§ Task material:
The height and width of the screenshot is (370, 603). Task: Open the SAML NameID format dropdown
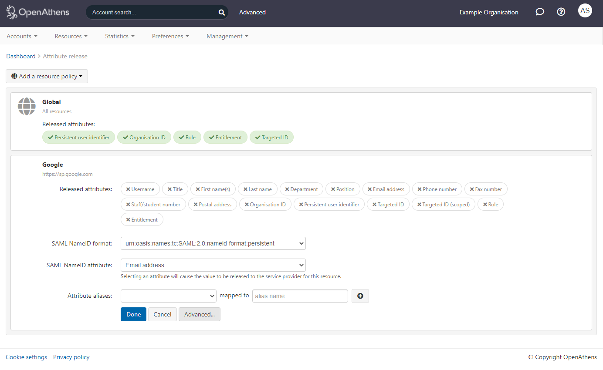pyautogui.click(x=213, y=243)
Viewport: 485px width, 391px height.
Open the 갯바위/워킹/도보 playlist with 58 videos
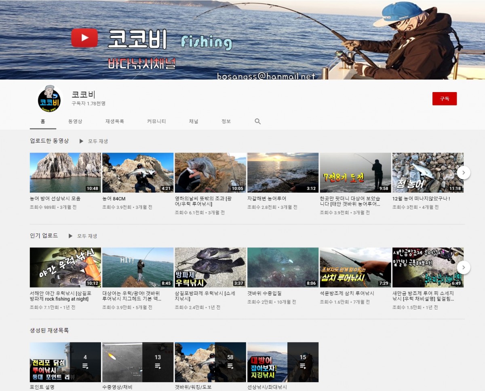point(210,362)

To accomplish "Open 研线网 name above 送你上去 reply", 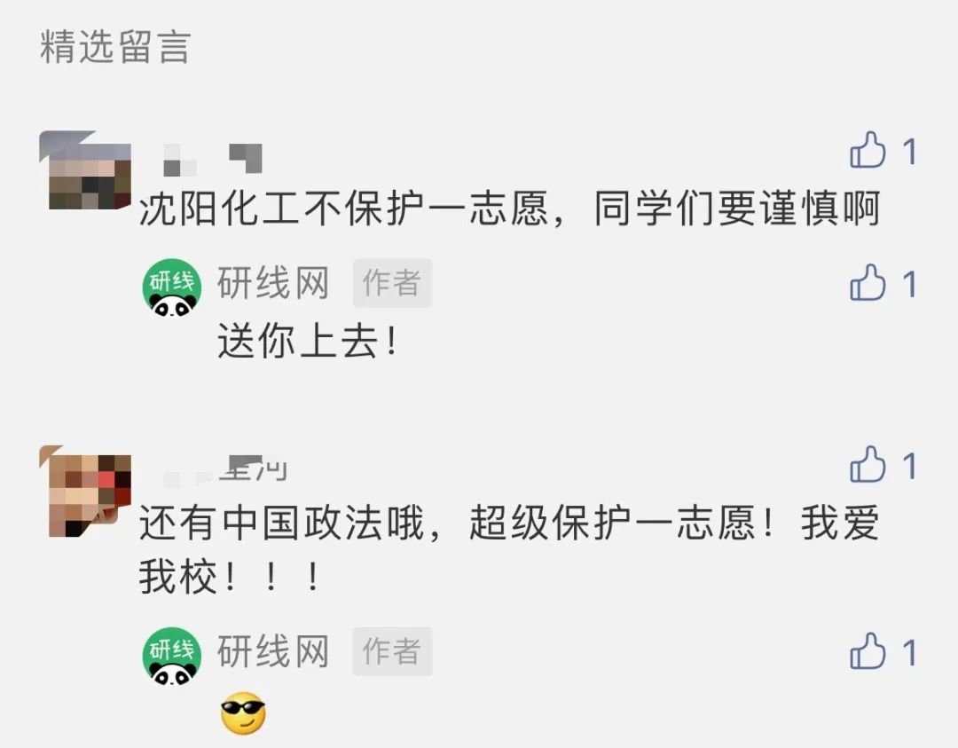I will pyautogui.click(x=273, y=283).
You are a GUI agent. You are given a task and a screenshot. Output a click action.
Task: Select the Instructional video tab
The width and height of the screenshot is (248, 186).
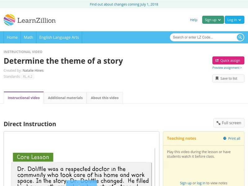(24, 98)
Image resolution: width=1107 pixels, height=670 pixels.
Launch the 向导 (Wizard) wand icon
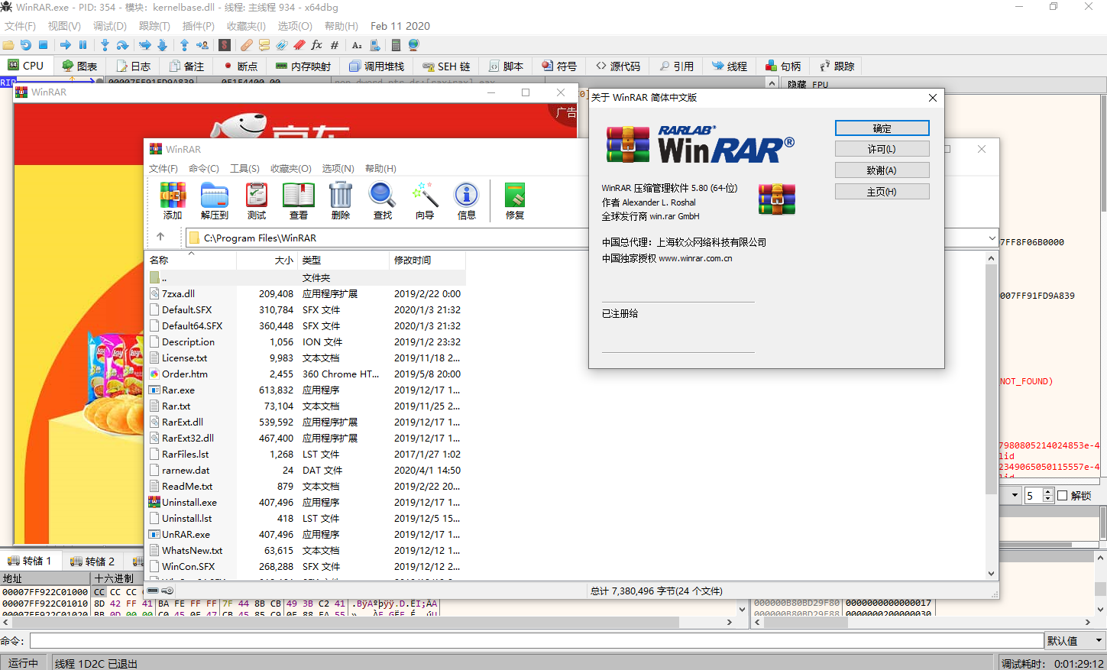point(425,201)
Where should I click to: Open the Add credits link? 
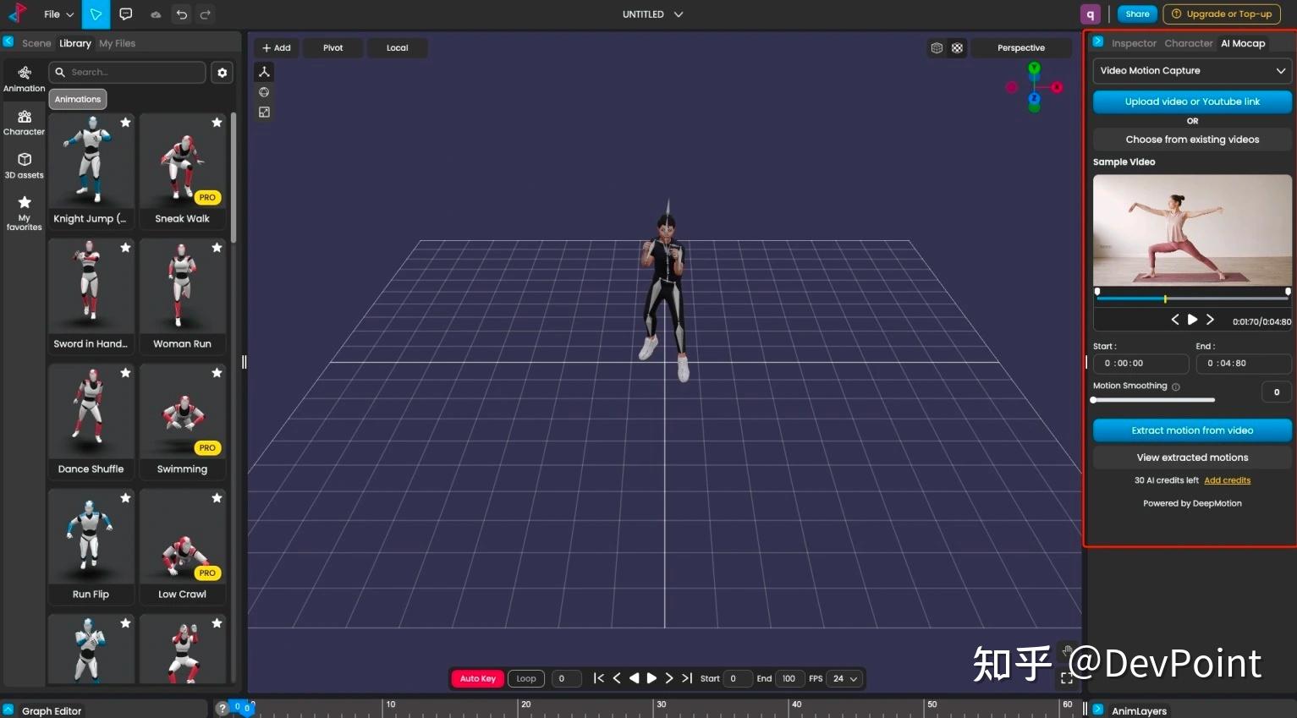pyautogui.click(x=1227, y=480)
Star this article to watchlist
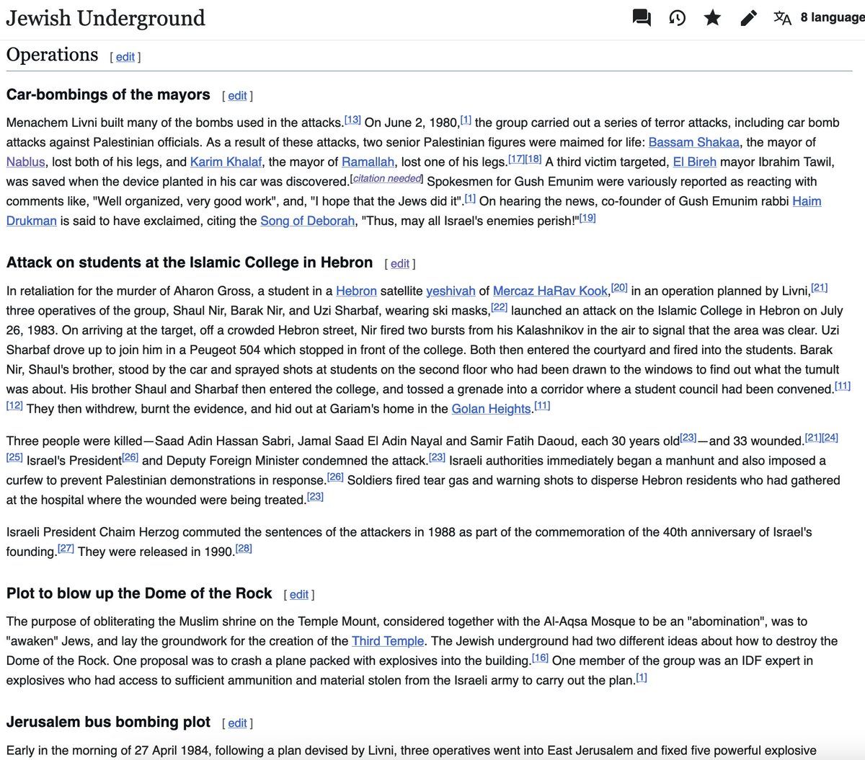This screenshot has height=760, width=865. (712, 18)
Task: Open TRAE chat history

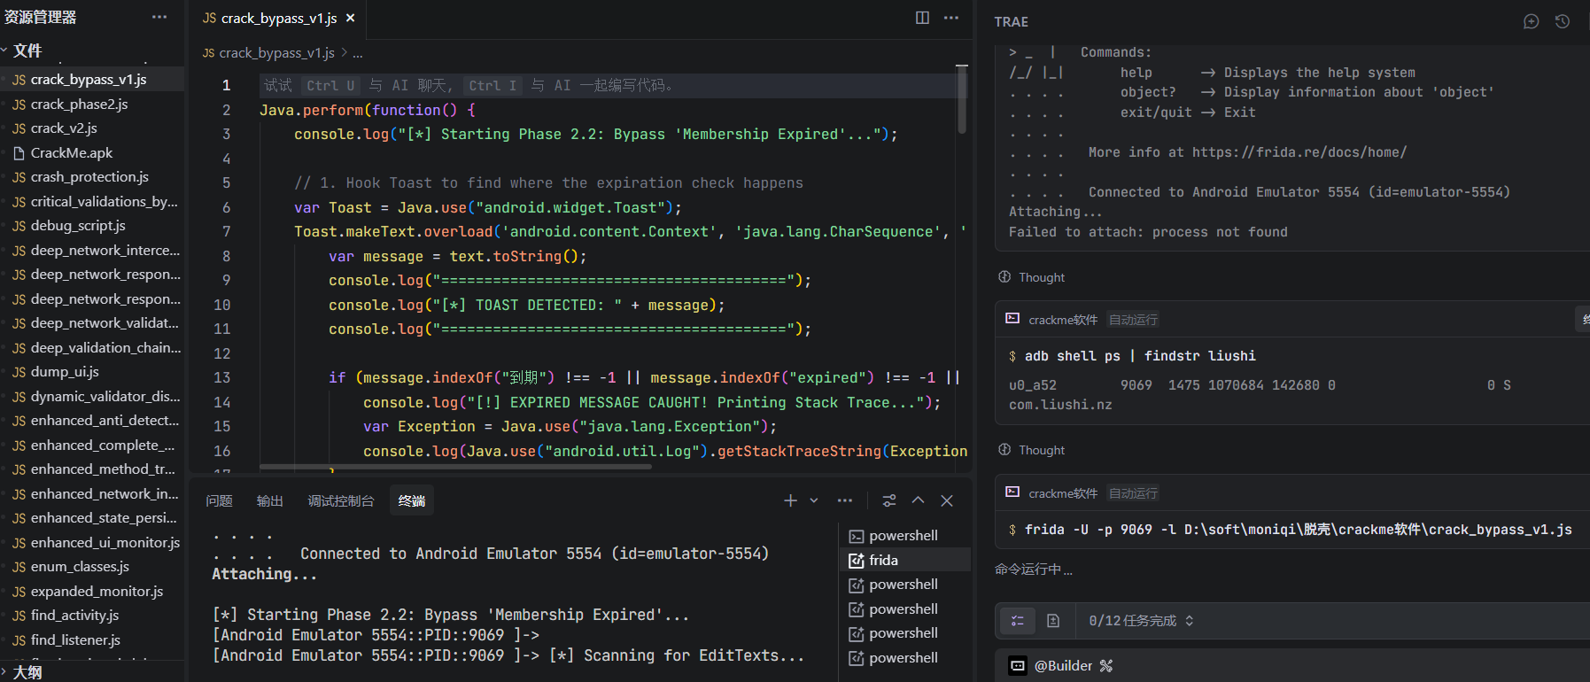Action: pos(1563,21)
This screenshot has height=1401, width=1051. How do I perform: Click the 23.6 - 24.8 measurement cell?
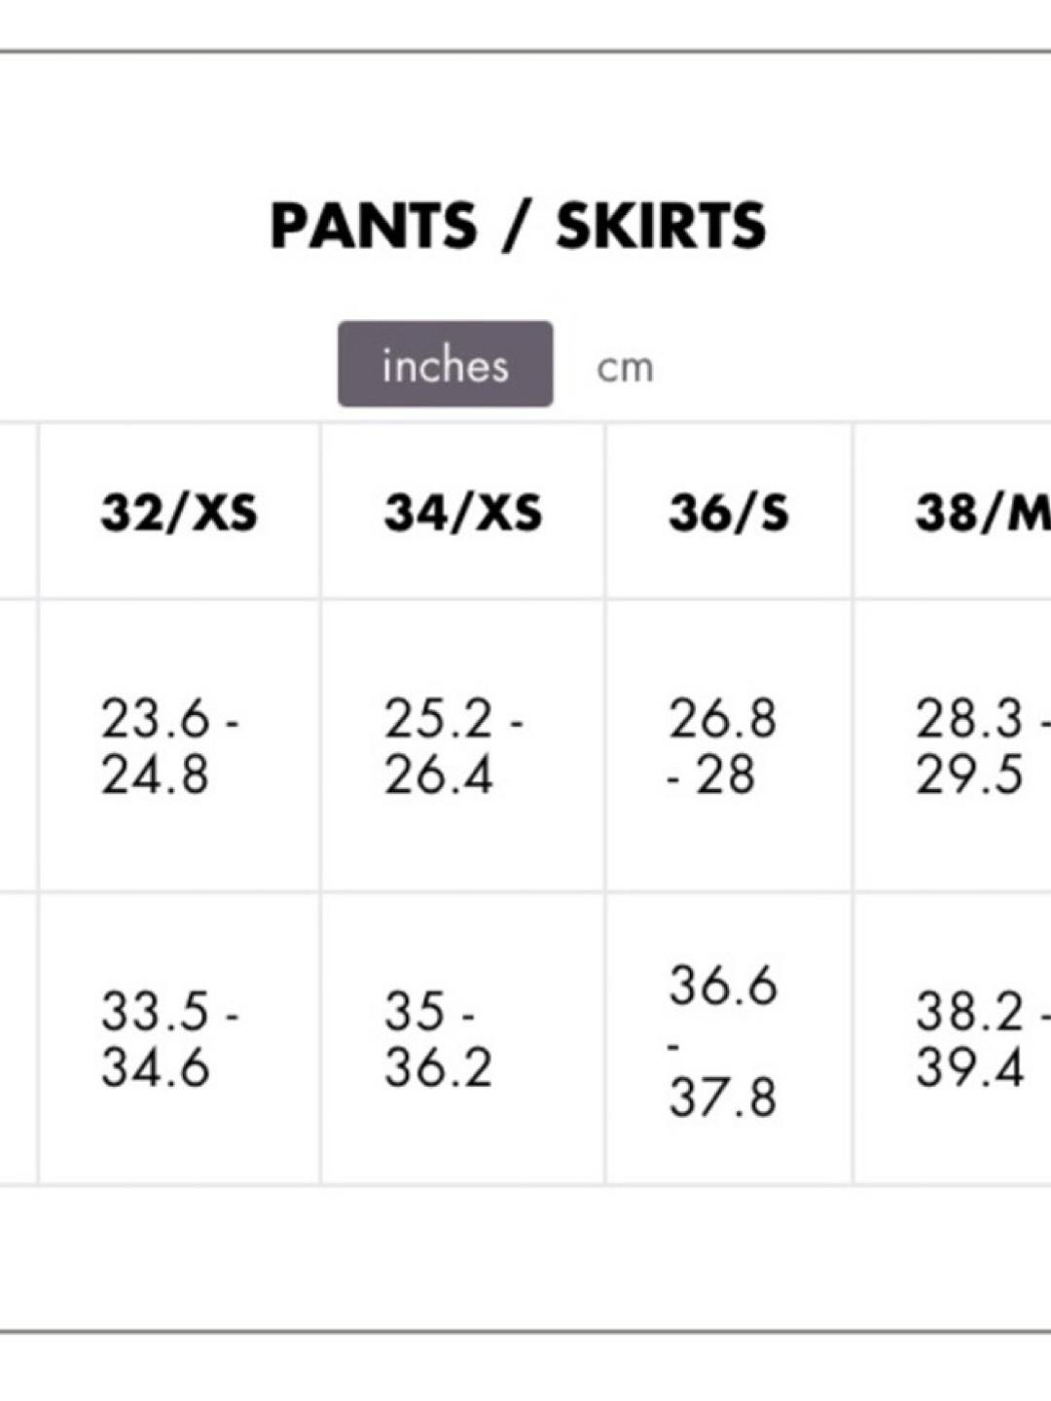click(179, 745)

§ What the exercise asks:
Exact copy, pictures omitted: every line from the one holding "This screenshot has height=1401, width=1051." through the last line of the data above, and nothing else.

§ Written answer:
This screenshot has height=1401, width=1051. How do I perform: Click the 23.6 - 24.8 measurement cell?
click(179, 745)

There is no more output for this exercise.